→ Job: Could you lay out the lines of the listing, from the line containing "You are a computer-use agent." through the end of the listing, both ends included, as a Markdown table with the columns Row and Listing line? Skip blank lines and leave the pictures out.

# Start of Data lines

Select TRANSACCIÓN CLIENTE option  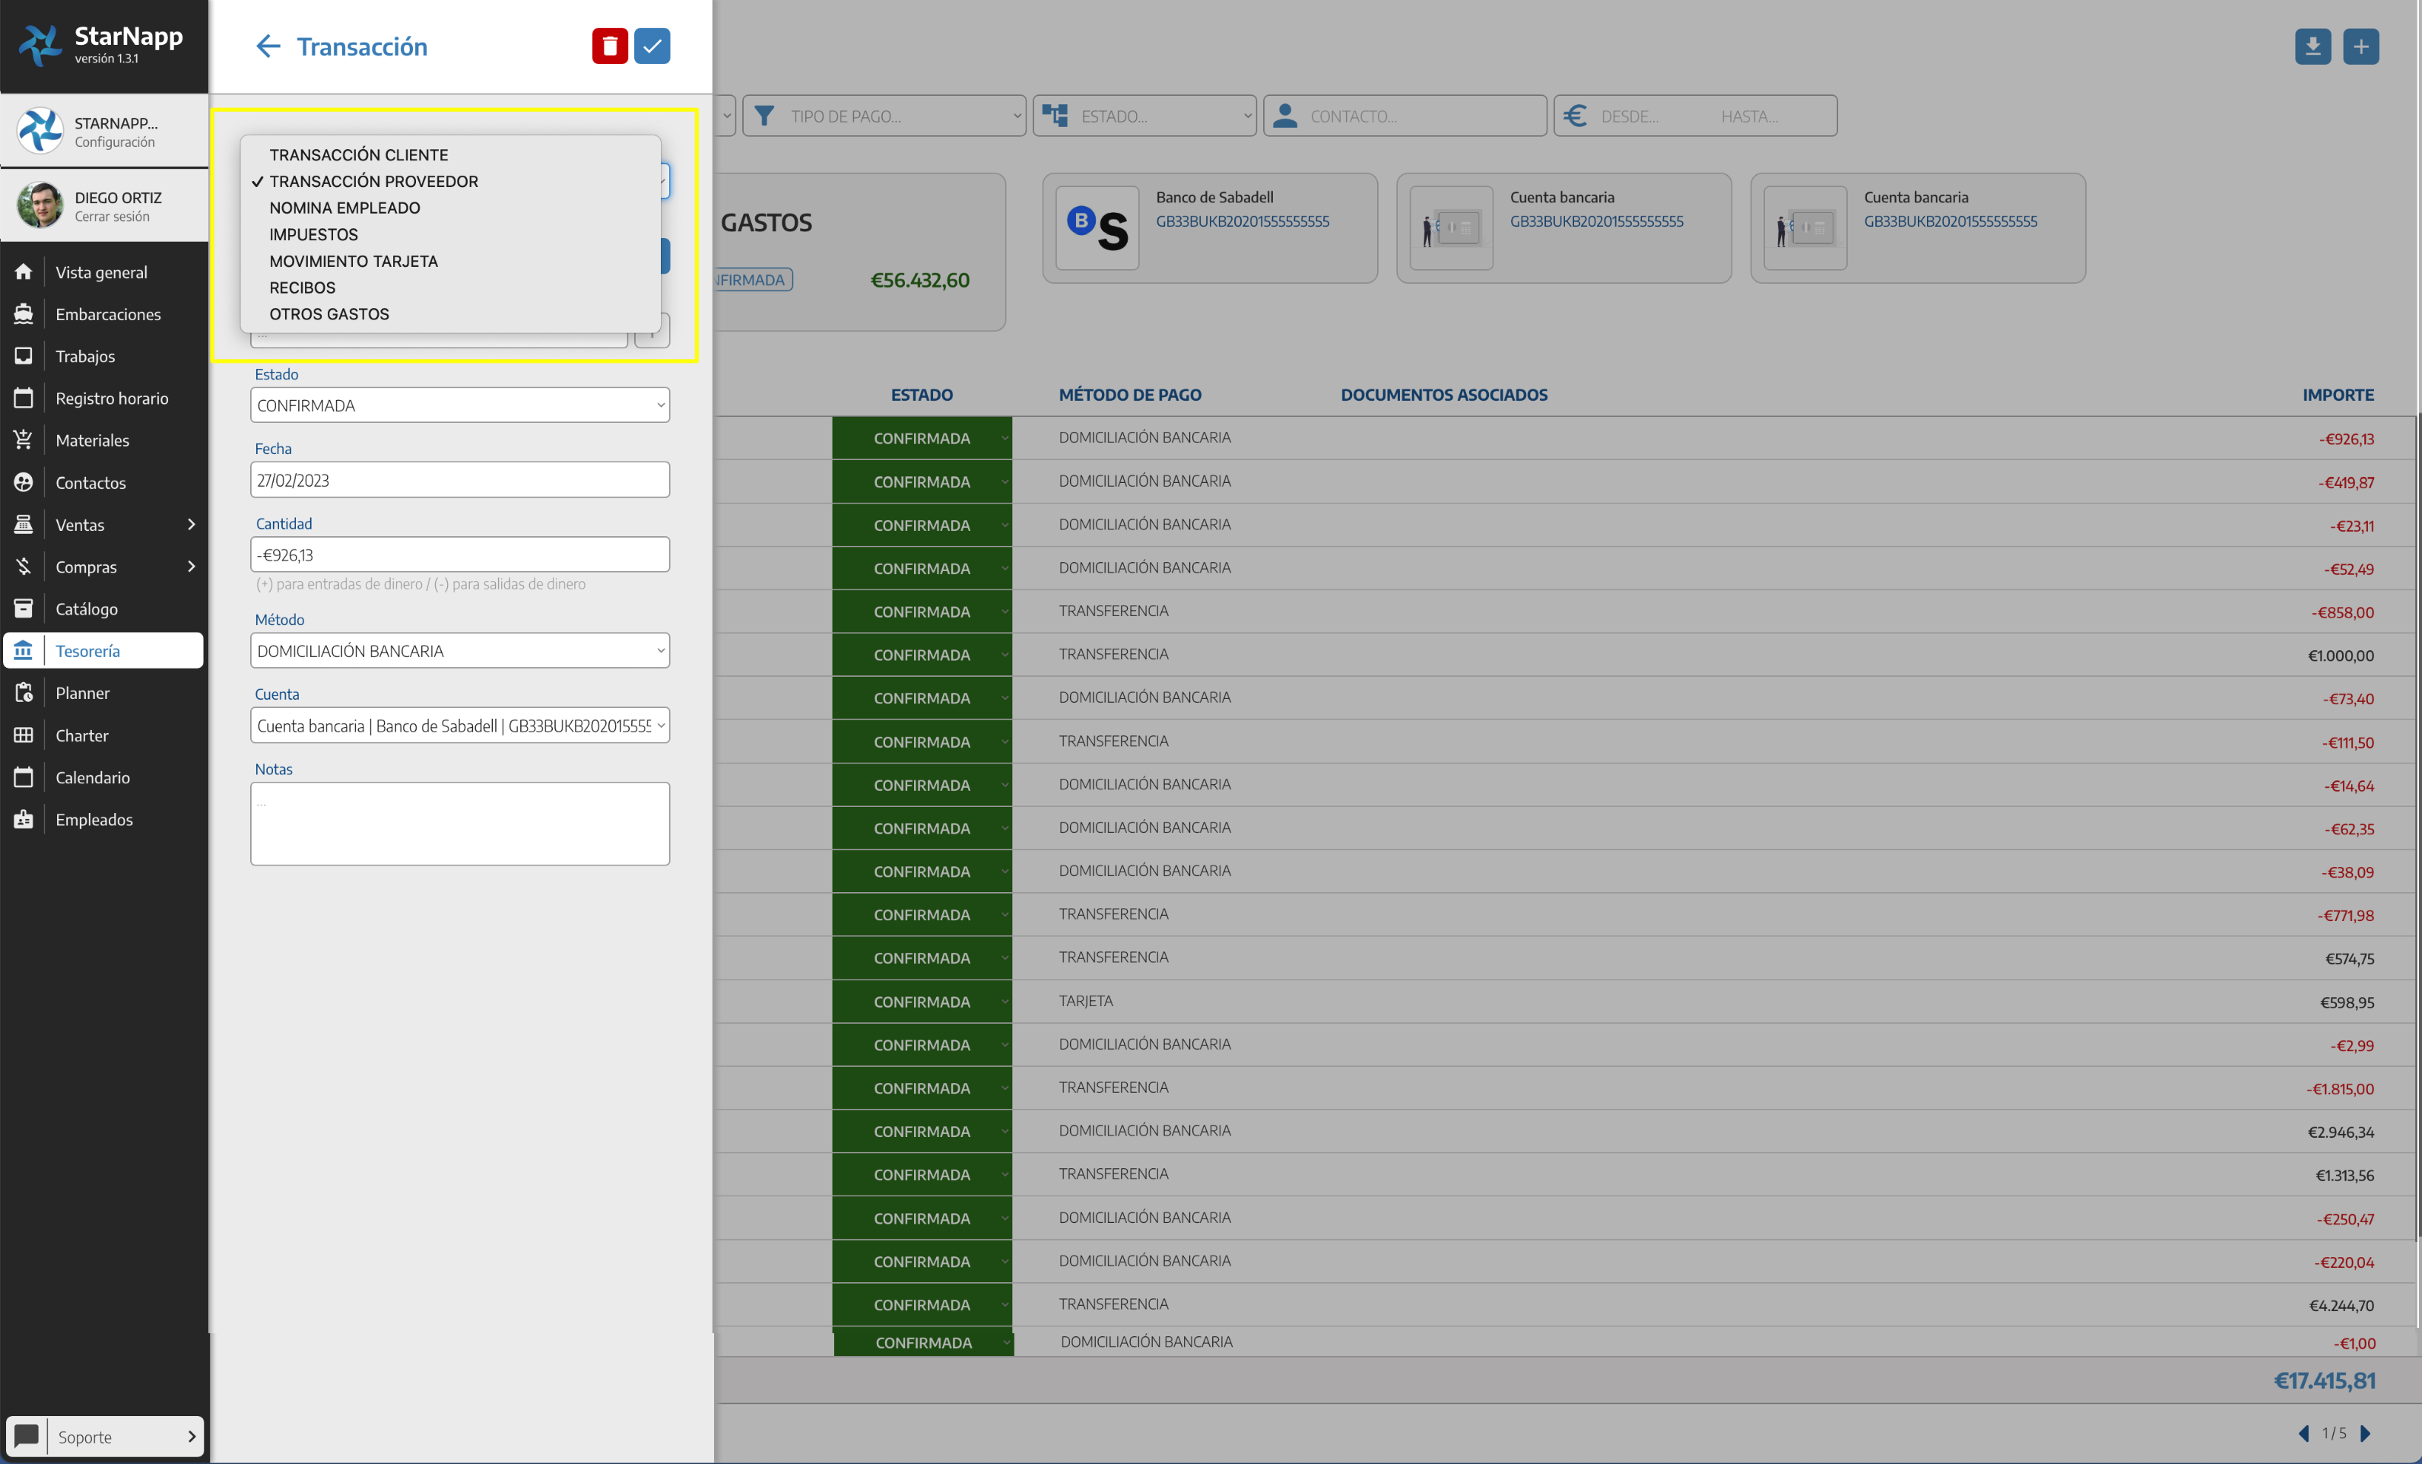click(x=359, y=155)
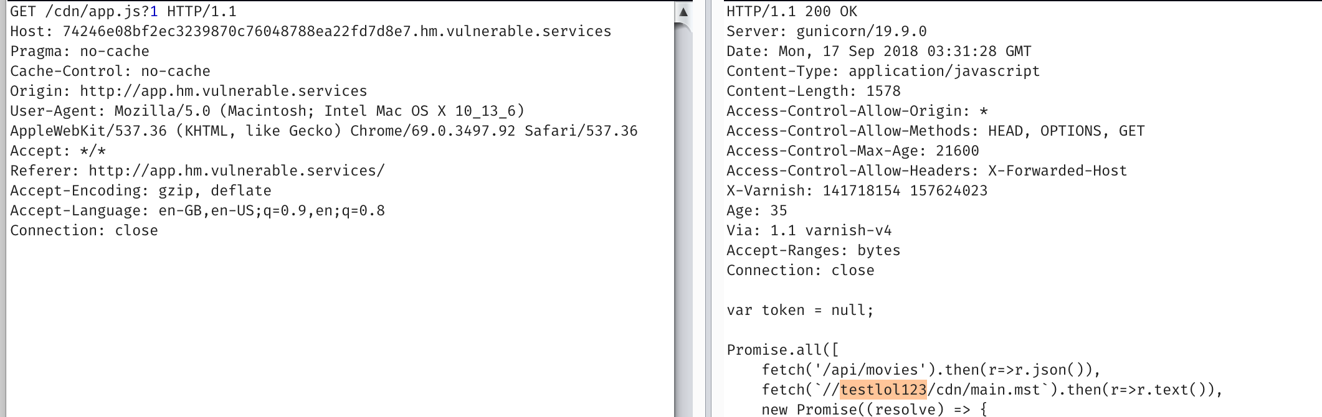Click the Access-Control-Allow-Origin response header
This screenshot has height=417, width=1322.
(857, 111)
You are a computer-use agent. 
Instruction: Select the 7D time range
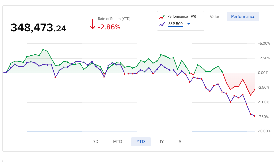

# End of Data lines

→ Exercise answer:
| Row | Listing line |
|---|---|
| 1 | You are a computer-use agent.  |
| 2 | Instruction: Select the 7D time range |